16. A current source, comprising:

a bandgap reference circuit for producing a temperature dependent current which increases with increasing temperature and a temperature stable voltage;

a differential amplifier having one of a pair of inputs fed by the temperature stable voltage;

a transistor having a gate connected to the output of the amplifier and a first one of the source/drain electrodes connected to one of the inputs of the amplifier in a negative feedback arrangement, a second one of the source/drain electrodes being coupled to a voltage supply;

a summing node connected to the the first one of the source/drain electrodes;

a resistor connected to the summing node for passing a first current at the summing node;

a current mirror fed by the current produced by the bandgap reference circuit, for passing a second current at the node;

such transistor passing through the source and drain electrodes thereof a third current related to the sum of the first and second currents.

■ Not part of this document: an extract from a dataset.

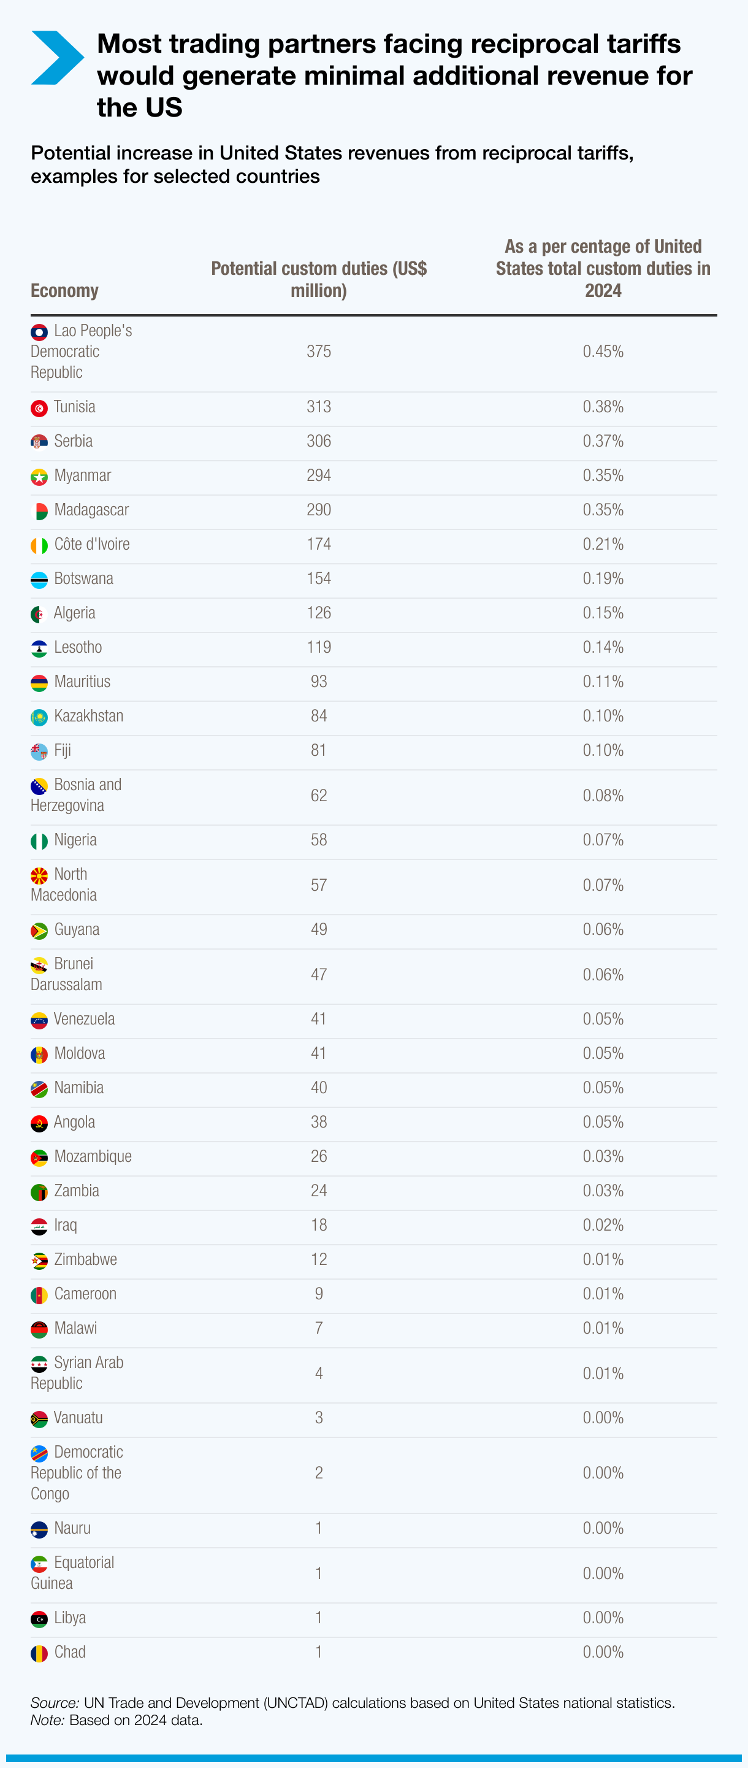Viewport: 748px width, 1768px height.
Task: Click the Venezuela flag icon
Action: tap(39, 1021)
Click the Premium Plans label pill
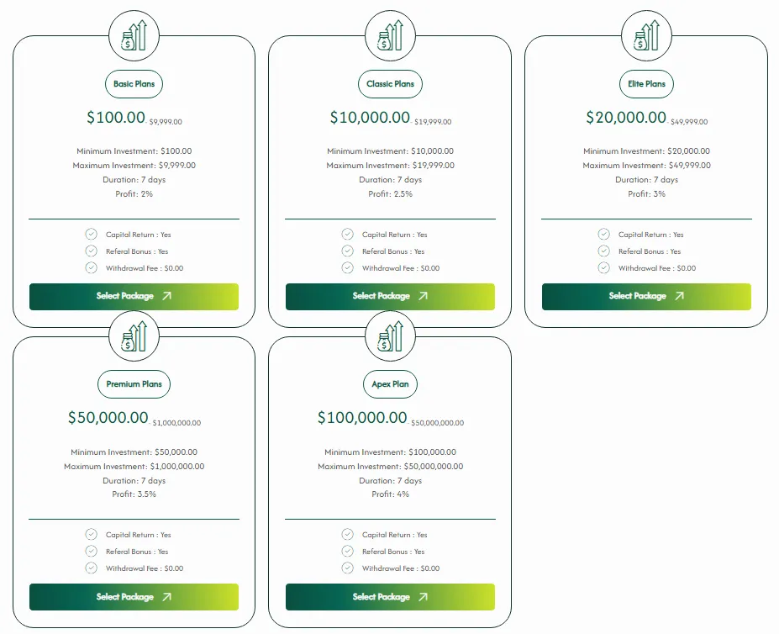This screenshot has height=634, width=779. (134, 384)
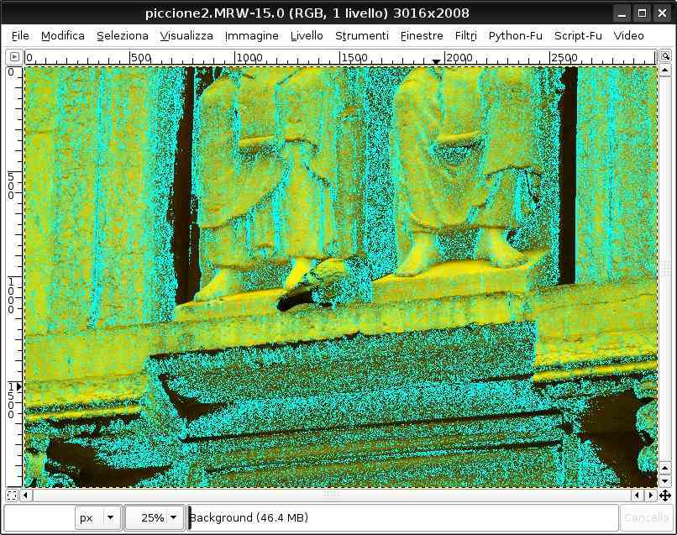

17. A current source, comprising:

a bandgap reference circuit for producing a bandgap reference voltage substantially constant with temperature and a current having a positive temperature coefficient, such bandgap reference circuit comprising a series circuit comprising a diode and a first resistor, such current passing through the series circuit;

a differential amplifier having one of a pair of inputs fed by the bandgap reference voltage;

a transistor having a gate connected to the output of the amplifier and a first one of the source/drain electrodes connected to the other one of the pair of the inputs of the amplifier in a negative feedback arrangement, a second one of the source/drain electrodes being coupled to a voltage supply;

a summing node connected to the first one of the source/drain electrodes;

a second resistor connected to the summing node for passing a first current at the summing node;

a current mirror fed by the current produced by the bandgap reference circuit, for passing a second current at the node;

such transistor passing through the source and drain electrodes thereof a third current related to the sum of the first and second currents.